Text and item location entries
■ ■ ■ ■ ■ ■ ■
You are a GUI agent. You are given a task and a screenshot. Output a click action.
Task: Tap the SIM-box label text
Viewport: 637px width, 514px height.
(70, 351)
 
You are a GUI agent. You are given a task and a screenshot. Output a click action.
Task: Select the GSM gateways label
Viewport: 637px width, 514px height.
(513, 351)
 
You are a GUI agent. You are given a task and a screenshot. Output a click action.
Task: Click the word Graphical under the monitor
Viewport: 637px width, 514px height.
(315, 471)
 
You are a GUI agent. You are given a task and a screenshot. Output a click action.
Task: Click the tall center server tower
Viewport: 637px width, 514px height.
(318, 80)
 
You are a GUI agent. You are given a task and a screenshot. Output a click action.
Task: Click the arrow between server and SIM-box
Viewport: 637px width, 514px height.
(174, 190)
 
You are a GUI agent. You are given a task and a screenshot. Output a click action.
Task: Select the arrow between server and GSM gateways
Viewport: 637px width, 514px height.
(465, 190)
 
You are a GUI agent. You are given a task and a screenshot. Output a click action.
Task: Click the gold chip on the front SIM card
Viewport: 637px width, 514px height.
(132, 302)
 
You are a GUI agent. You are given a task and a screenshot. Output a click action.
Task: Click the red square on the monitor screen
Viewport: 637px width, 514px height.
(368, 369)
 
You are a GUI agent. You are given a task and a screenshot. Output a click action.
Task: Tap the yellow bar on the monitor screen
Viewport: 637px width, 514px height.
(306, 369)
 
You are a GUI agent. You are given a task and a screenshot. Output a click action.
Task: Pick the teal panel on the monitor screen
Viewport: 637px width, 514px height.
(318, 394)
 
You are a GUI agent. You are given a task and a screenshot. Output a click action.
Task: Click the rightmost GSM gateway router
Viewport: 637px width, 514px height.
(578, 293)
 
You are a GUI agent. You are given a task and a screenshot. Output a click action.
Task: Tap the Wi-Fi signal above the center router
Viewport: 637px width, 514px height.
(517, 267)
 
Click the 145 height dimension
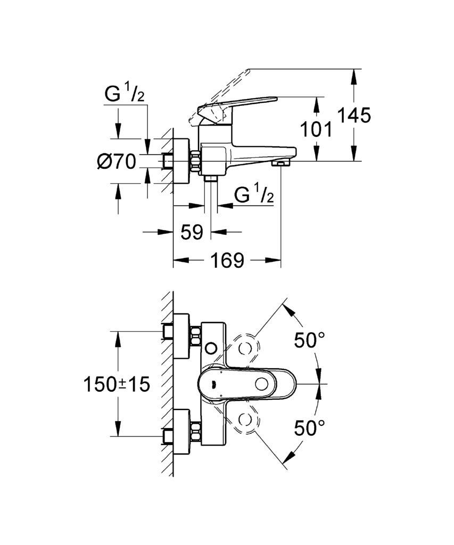354,115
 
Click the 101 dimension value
316,130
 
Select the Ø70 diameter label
117,162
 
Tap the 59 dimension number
192,232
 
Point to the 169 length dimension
227,260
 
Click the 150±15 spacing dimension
117,384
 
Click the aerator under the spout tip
281,163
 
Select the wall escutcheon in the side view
181,161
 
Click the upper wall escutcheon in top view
181,336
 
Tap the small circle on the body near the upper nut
211,348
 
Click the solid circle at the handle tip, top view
261,384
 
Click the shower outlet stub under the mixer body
211,179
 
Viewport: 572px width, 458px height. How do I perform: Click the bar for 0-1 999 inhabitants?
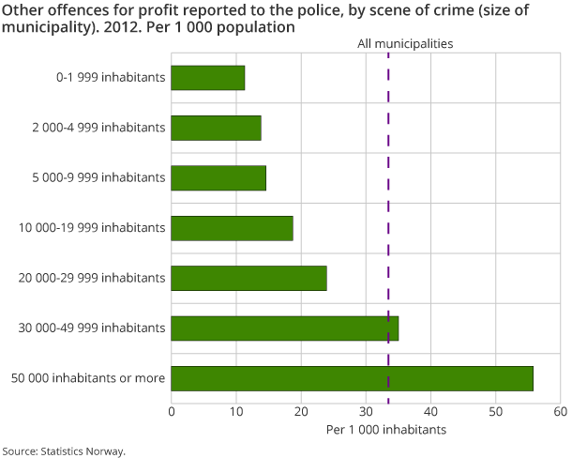click(x=208, y=78)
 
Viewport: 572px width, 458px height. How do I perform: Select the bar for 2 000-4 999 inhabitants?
click(x=216, y=128)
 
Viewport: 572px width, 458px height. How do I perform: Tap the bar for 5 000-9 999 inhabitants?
click(x=218, y=177)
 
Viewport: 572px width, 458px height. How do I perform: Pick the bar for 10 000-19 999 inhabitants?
click(x=232, y=228)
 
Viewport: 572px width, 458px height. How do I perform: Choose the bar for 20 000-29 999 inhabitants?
click(x=248, y=278)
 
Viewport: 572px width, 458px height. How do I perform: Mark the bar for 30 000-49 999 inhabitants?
click(x=284, y=328)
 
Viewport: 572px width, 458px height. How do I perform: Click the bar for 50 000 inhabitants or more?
click(x=352, y=378)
■ ■ ■ ■ ■ ■ ■
Copy every item above verbatim, from the first line to the last. Omit the pictures.

You are a GUI agent. You are given a task and a screenshot. Output a click action.
Task: Tap the SIM-box label text
Viewport: 637px width, 514px height.
(70, 351)
 
You are a GUI agent. You are given a task and a screenshot. Output a click action.
Task: Select the GSM gateways label
Viewport: 637px width, 514px height.
(513, 351)
 
You are a GUI agent. You are given a task and a screenshot. Output a click action.
Task: Click the word Graphical under the monitor
Viewport: 637px width, 514px height.
(315, 471)
 
You are a GUI agent. You are given a task and a screenshot. Output a click action.
Task: Click the tall center server tower
Viewport: 637px width, 514px height.
(318, 80)
 
You are a GUI agent. You are given a task and a screenshot. Output a click action.
Task: Click the arrow between server and SIM-box
Viewport: 637px width, 514px height.
(174, 190)
 
You are a GUI agent. You are given a task and a screenshot. Output a click action.
Task: Select the arrow between server and GSM gateways
Viewport: 637px width, 514px height.
(465, 190)
 
You are a GUI agent. You are given a task and a screenshot. Output a click action.
Task: Click the gold chip on the front SIM card
Viewport: 637px width, 514px height.
(132, 302)
 
You are a GUI agent. You are given a task and a screenshot. Output a click action.
Task: Click the red square on the monitor screen
Viewport: 637px width, 514px height.
(368, 369)
 
You are a GUI agent. You are given a task and a screenshot. Output a click action.
Task: Tap the yellow bar on the monitor screen
Viewport: 637px width, 514px height.
(306, 369)
 
You are a GUI agent. You are given a task and a screenshot. Output a click action.
Task: Pick the teal panel on the monitor screen
Viewport: 637px width, 514px height.
(318, 394)
 
You are a GUI agent. You are given a task and a screenshot. Output a click action.
Task: Click the rightmost GSM gateway router
Viewport: 637px width, 514px height.
(578, 293)
 
You are a GUI agent. You are given a task and a screenshot. Output a click action.
Task: Tap the Wi-Fi signal above the center router
Viewport: 637px width, 514px height.
(517, 267)
 
Click the 145 height dimension
354,115
 
Click the 101 dimension value
316,130
 
Select the Ø70 diameter label
117,162
 
Tap the 59 dimension number
192,232
 
Point to the 169 length dimension
227,260
 
Click the 150±15 spacing dimension
117,384
 
Click the aerator under the spout tip
281,163
 
Select the wall escutcheon in the side view
181,161
 
Click the upper wall escutcheon in top view
181,336
 
Tap the small circle on the body near the upper nut
211,348
 
Click the solid circle at the handle tip, top view
261,384
 
Click the shower outlet stub under the mixer body
211,179
 
Viewport: 572px width, 458px height. How do I perform: Click the bar for 0-1 999 inhabitants?
click(x=208, y=78)
 
Viewport: 572px width, 458px height. How do I perform: Select the bar for 2 000-4 999 inhabitants?
click(x=216, y=128)
 
Viewport: 572px width, 458px height. How do I perform: Tap the bar for 5 000-9 999 inhabitants?
click(x=218, y=177)
 
Viewport: 572px width, 458px height. How do I perform: Pick the bar for 10 000-19 999 inhabitants?
click(x=232, y=228)
 
Viewport: 572px width, 458px height. How do I perform: Choose the bar for 20 000-29 999 inhabitants?
click(x=248, y=278)
 
Viewport: 572px width, 458px height. How do I perform: Mark the bar for 30 000-49 999 inhabitants?
click(x=284, y=328)
 
Viewport: 572px width, 458px height. How do I perform: Click the bar for 50 000 inhabitants or more?
click(x=352, y=378)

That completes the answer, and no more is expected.